-- Предложенный отрывок --
+===+

В 1947 году Роман Ерохин поступает на филфак Белгосуниверситета. Роскошный клеш под 30 сантиметров. Черный бушлат из тонкого сукна облегает могучие плечи. А под ними форменка и неизменная тельняшка. Да еще мичманка в придачу. Фронтовик. Красивый парень с мужественным, открытым лицом. Среди блеклой мужской части филфака он выделялся, как маяк на крутом берегу. И, надо полагать, не одно девичье сердце сладко замирало под его лучами. А если добавить к его портрету еще один штрих — Роман прекрасно играл на аккордеоне, гитаре и домре — то, говоря современным языком, рейтинг Романа Ерохина был на недосягаемой высоте. Но, похоже, его это не очень заботило. Он много и с большим успехом занимался общественной работой. Но самое главное — постигал науки. Причем настолько успешно, что по окончании университета его распределили в редакцию художественной литературы Белгосиздата.

+===+

[Элементы из источника данных]
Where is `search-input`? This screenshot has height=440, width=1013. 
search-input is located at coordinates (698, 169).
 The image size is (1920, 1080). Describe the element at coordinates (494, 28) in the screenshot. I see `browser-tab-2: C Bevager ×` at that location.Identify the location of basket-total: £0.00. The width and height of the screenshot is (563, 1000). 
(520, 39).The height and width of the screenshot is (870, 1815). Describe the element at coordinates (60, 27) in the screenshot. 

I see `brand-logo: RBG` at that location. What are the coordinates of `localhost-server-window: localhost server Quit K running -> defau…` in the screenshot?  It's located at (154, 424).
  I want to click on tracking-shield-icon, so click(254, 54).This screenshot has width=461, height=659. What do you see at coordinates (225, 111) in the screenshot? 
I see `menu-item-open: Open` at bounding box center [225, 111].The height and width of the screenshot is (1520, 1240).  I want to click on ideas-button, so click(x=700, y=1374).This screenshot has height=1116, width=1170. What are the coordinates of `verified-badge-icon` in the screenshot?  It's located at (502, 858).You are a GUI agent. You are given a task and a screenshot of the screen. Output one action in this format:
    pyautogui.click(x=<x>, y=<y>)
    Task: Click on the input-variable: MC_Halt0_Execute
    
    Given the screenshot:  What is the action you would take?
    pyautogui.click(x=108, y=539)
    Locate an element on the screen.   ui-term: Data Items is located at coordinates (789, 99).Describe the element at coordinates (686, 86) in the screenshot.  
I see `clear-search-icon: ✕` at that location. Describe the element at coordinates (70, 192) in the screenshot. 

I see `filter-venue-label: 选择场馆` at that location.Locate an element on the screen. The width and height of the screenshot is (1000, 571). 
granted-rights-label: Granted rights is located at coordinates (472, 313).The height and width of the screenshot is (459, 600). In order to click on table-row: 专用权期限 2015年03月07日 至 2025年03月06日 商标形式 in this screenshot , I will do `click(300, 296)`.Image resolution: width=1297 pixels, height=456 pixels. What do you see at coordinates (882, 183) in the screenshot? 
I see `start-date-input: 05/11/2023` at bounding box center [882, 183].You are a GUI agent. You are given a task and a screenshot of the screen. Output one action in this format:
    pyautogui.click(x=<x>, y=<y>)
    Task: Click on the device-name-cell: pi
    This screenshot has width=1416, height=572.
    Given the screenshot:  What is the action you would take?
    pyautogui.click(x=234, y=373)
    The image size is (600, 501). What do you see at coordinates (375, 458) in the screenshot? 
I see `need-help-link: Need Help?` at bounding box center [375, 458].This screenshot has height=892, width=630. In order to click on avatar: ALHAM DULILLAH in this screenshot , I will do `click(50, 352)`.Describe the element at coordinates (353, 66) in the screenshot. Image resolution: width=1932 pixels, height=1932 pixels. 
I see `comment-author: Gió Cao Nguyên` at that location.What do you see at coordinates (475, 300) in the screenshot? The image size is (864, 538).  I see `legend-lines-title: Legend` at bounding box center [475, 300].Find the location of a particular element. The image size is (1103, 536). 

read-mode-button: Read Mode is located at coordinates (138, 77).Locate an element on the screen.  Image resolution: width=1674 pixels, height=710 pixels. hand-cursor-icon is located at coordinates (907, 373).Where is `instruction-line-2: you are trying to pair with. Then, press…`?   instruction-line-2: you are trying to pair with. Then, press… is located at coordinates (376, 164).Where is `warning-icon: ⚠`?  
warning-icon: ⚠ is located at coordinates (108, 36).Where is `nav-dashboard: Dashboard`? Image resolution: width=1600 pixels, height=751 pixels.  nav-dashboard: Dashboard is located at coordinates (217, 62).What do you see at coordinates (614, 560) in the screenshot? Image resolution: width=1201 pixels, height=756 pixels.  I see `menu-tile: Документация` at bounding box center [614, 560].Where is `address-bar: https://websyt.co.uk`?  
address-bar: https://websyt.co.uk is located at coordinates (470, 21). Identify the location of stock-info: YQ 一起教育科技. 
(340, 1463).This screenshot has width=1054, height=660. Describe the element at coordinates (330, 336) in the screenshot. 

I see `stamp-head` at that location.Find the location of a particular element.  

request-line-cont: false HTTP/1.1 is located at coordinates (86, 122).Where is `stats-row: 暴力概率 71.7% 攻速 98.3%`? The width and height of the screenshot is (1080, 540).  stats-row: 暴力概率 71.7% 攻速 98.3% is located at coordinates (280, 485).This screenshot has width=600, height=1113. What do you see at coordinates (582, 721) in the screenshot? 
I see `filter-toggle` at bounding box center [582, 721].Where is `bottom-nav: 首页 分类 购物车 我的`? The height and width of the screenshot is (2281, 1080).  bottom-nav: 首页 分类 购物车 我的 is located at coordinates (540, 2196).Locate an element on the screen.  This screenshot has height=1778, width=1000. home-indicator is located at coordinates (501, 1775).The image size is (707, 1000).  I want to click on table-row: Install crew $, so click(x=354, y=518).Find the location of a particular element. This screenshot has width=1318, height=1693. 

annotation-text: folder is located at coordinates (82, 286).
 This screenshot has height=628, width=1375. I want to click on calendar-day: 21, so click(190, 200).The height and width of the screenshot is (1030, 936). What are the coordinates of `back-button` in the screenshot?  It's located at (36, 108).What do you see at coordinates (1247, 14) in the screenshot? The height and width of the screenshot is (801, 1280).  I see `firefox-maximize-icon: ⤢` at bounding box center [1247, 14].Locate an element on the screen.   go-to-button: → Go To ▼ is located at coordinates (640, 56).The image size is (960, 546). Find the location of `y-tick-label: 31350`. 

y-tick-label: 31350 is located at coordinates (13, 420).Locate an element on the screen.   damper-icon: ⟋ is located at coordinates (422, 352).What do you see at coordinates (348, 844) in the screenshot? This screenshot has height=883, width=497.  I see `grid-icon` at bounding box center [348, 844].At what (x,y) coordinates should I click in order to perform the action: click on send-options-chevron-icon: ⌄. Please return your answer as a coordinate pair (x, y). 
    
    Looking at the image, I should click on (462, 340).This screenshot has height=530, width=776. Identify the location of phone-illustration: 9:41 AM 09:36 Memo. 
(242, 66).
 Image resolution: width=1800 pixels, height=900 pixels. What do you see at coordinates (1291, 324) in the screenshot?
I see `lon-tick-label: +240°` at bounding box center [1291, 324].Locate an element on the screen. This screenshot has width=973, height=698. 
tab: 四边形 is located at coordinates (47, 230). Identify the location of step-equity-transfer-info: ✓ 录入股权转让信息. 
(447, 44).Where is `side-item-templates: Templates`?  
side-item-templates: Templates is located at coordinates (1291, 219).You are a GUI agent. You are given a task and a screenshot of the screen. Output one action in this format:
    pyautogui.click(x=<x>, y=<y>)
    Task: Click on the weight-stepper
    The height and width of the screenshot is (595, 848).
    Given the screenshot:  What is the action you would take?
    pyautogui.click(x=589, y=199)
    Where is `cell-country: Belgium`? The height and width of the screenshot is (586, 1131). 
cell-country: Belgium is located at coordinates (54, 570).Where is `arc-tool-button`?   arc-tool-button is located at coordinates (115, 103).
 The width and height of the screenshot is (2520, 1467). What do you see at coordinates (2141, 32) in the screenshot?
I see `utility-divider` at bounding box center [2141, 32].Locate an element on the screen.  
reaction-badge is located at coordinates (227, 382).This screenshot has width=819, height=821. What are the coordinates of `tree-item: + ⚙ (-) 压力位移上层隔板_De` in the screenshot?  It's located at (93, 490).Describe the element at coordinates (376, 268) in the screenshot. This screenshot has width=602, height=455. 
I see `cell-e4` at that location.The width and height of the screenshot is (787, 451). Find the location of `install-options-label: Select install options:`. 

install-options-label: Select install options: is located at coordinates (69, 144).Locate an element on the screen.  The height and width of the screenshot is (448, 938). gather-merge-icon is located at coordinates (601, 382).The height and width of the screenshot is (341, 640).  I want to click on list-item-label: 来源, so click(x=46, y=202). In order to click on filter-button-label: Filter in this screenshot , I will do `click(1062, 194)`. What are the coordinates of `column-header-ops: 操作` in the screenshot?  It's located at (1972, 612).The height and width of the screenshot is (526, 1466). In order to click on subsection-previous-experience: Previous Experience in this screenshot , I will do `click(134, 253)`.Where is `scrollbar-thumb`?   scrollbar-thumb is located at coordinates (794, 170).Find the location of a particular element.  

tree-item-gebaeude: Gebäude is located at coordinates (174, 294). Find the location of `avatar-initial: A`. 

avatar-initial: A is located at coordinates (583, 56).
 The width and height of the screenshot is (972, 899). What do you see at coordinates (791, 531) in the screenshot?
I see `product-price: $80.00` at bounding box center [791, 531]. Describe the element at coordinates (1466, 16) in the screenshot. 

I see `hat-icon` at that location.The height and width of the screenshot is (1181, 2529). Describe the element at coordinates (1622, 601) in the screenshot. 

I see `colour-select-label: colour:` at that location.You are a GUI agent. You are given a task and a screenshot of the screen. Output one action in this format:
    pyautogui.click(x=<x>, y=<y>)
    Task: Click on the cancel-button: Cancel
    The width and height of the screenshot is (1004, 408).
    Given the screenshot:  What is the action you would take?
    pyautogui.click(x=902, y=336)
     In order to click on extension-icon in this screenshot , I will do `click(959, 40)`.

+===+

-- Задания для выполнения --
- a) Какие предметы одежды Романа Ерохина названы в отрывке о его поступлении на филфак?
- b) Допишите следующую часть отрывка о Романе Ерохине после его последнего предложения.

-- Список ответов --
- a) Клеш, черный бушлат, форменка, тельняшка, мичманка.

- b)
Работоспособностью он обладал потрясающей. Трудно сказать, кто из белорусских писателей не прошел через его руки. Но неизменным было одно: их благодарность талантливому, глубокому и вдумчивому редактору. Из книг с восторженными автографами и посвящениями редактору Ерохину он составил дома целую библиотеку. Как же потом пригодился в газете его бесценный опыт работы с рукописями! Во всем Доме печати (а, может быть, и республике) поставить с ним рядом кого–то, кто сумел бы с таким блеском и быстротой делать литературную правку, было невозможно.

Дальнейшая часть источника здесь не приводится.